So says Alan Daniels, technical director of emergency lighting provider P4.

Speaking at the Lux Emergency Lighting Conference 2015 yesterday, Daniels warned in a presentation called Five ways you could be breaking the law that there a number of ways people responsible for emergency lighting could unwittingly transgress.

Perhaps the most accidental of them all: emergency lighting can fall afoul after facility remodelings.

'All too often changes to premises are made, walls are put up, doors are moved, all sorts of things, and there's no consideration at all about how the emergency lighting is affected by that,' Daniels said. He reminded the audience that current regulations require emergency lights (such as the familiar green 'lunch box' luminaires that indicate escape routes) in staircases and where corridors meet.

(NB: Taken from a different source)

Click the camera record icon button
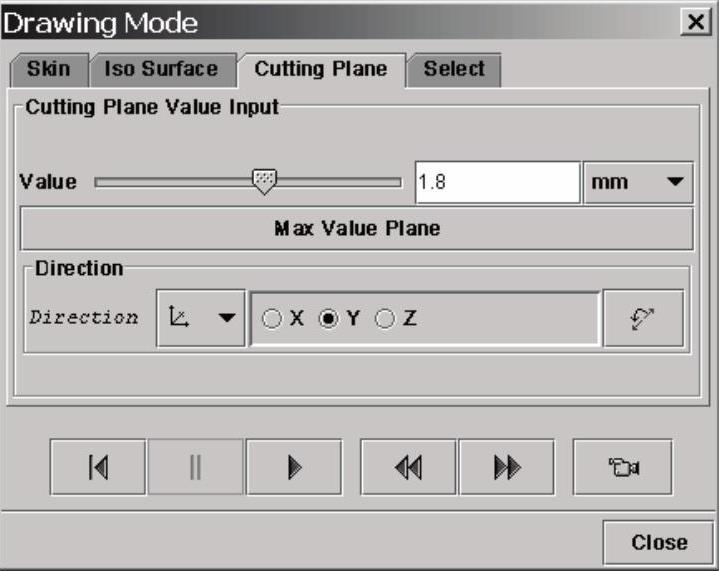 (622, 467)
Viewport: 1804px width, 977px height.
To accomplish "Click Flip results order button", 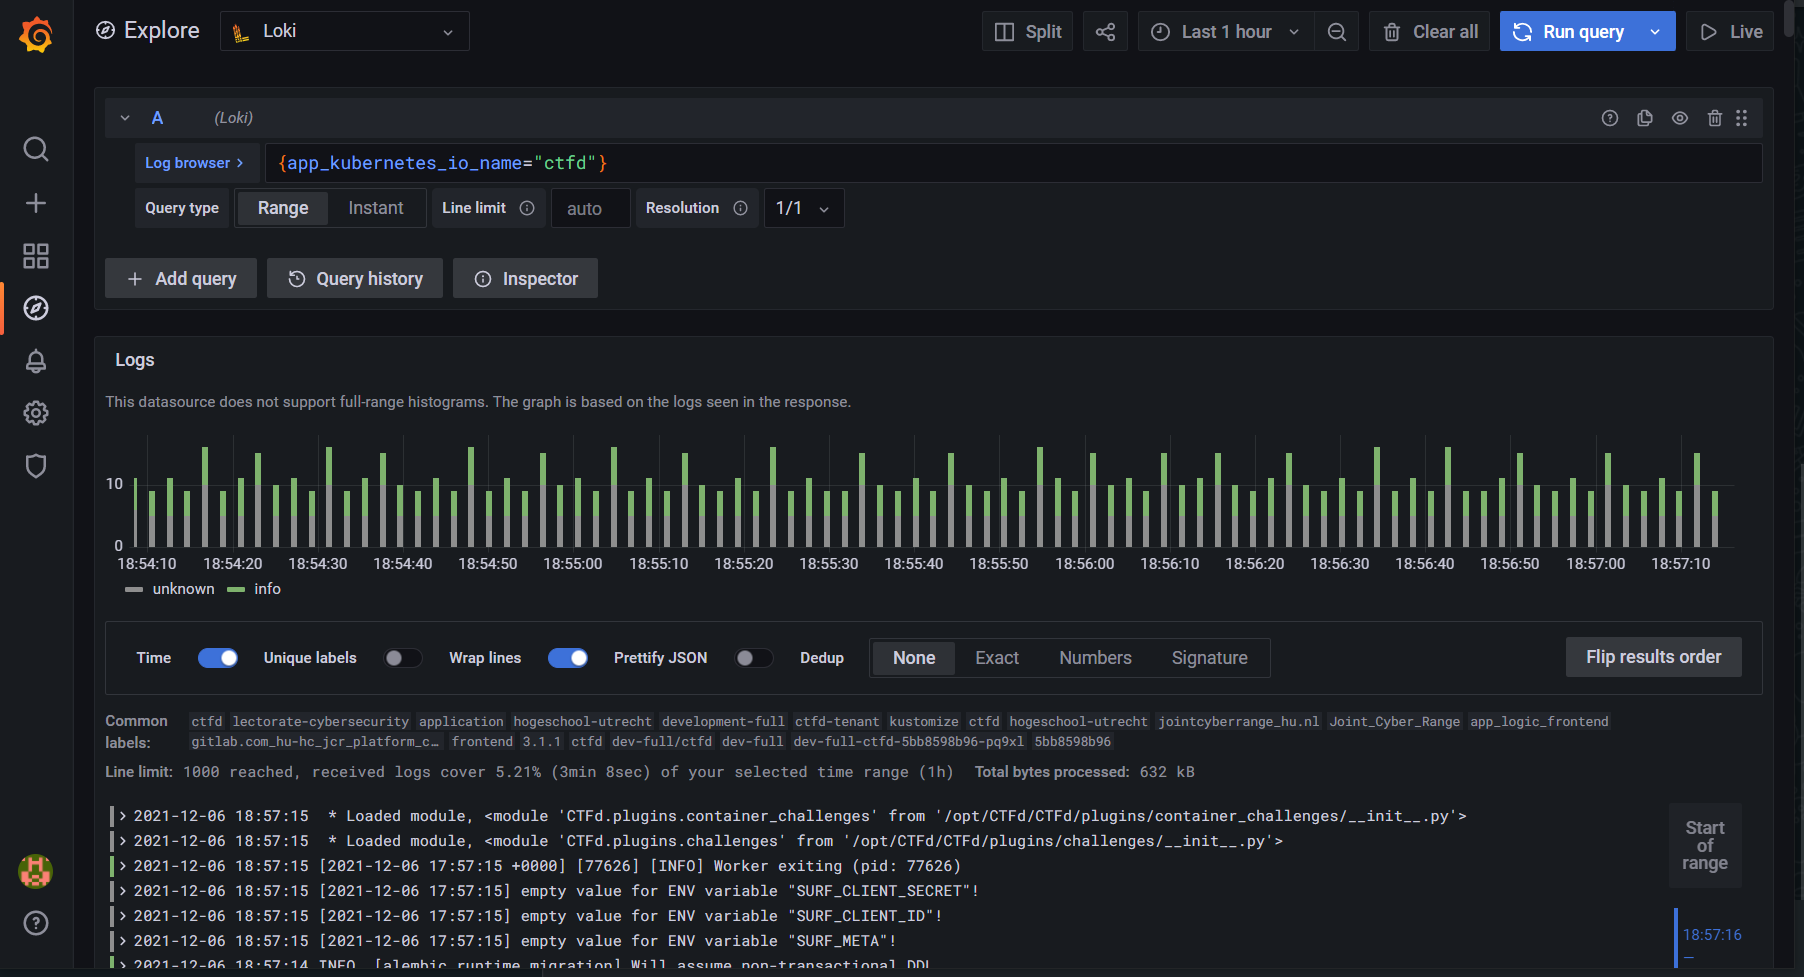I will (x=1653, y=657).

Another simple mistake: Allowing occupants into a building before recharging batteries after routine three-hour testing of emergency lights (the length of time regulations can require emergency lights to shine).

'Not recharging before reoccupation again is an issue because if you've got no emergency lighting on the premises you're effectively breaking the law in doing that,' Daniels said.

Failing to document a fire risk assessment that includes emergency lighting could also lead to legal trouble, he noted, as can failing to document things. 'It's necessary to keep records of issues you have tested,' Daniels said. 'Authorities including fire authorities have the right to see those.'

Daniels also cautioned that emergency lights that once were compliant might no longer be, under shifting regulations.

Recent emergency lighting violations in the UK have included the 18-month imprisonment of a Blackpool hotelier and a £200,000 fine for Tata Steel.

'There are actually quite a lot of ways in which you can break the law with emergency lighting,' Daniels said. He singled out five headliners:

  • Failing to do a risk assessment
  • Failing to comply with current standards for emergency lighting installations
  • Failing to comply with current standards for emergency lighting products
  • Failing to comply with current standards for emergency lighting testing
  • Failing to rearrange emergency lighting after a building refurbishment

The UK's Regulatory Reform Fire Safety Order of 2005 specifies many of the requirements for emergency lighting.

For readers who want the code porn: In the UK, installations must comply the National Standards Body's BS5266 parts 1, 7 and 8; products with BSEN 60598-2-22; and the testing with BS5266 Part 8. 

It might sound like dull reading, but it could go a long way to avoiding the ball and chain.